ZOJ Problem Set - 1834
You've built an amazing fish-catching robot, but you've discovered one small flaw: the robot can't decide whether to fish or cut bait.
You've designed a language for the Control of Oceangoing Devices (COD) which you plan to use to program the robot. COD has three instructions:
fish Fish for ten minutes.
Bait is required to catch fish. The robot must cut bait for twenty minutes (execute two bait instructions) to generate a single bait unit, enough bait to catch a single fish. Other instructions (fish and lunch) may be interleaved between the two bait instructions that generate a bait unit. The robot has storage for three bait units; it cannot cut any more bait if it is already storing three bait units. If the robot is storing three bait units, a bait instruction is treated as if it were a lunch instruction (a NOP). Catching a fish consumes a bait unit.

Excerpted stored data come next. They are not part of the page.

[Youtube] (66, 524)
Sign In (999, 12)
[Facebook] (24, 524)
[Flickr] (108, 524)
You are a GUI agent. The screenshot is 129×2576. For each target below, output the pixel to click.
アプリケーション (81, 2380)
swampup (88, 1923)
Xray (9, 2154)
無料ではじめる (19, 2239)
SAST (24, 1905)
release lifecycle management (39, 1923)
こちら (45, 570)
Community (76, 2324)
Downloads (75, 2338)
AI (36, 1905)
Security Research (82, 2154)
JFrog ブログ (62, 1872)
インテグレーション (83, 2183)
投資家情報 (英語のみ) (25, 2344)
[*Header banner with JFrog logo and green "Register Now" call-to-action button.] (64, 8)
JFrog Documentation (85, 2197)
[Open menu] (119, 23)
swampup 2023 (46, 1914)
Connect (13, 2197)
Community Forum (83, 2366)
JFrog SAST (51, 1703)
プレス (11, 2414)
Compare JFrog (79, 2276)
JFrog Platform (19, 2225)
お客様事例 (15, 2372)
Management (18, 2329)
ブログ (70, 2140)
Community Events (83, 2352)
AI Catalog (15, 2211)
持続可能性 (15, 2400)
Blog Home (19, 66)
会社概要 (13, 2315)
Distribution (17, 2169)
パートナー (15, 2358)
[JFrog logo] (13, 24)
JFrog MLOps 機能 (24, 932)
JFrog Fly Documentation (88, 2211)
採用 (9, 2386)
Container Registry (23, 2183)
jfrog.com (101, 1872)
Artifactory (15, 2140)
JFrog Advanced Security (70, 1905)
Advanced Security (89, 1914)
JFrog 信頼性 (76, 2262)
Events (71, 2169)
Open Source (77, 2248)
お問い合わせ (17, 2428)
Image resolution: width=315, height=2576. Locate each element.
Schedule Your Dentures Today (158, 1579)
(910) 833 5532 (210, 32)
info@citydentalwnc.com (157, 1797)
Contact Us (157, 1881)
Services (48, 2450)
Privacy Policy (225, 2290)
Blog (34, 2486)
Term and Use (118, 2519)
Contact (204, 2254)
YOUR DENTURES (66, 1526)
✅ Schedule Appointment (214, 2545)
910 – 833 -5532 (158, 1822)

Fish have deterministic behaviour. A fish cannot be caught more often than once every seventy minutes, and after a fish has been caught the robot must fish for thirty minutes before catching another fish (they get shy). In order to successfully complete a fish instruction, the robot must have a least one bait unit. If the robot has no bait, a fish instruction cannot be successfully completed and is treated as if it were a lunch instruction. When the robot first starts fishing, a fish is caught on the first fish instruction that completes (beginner's luck). If at least one fish has already been caught then a fish is caught on the completion of a fish instruction if and only if: 1) the fish instruction is at least the seventh COD instruction executed since the last instruction on which a fish was caught, and 2) the fish instruction is at least the third fish instruction successfully completed since the last instruction on which a fish was caught.
The execution of a lunch instruction allows time to pass, but has no other purpose.
The robot starts with no bait; no fish have been caught.
Input consists of a sequence of fish, bait and lunch instructions, terminated by a blank line.
Output for each case is a line containing a single integer, indicating the number of fish the robot has caught at the end of the sequence.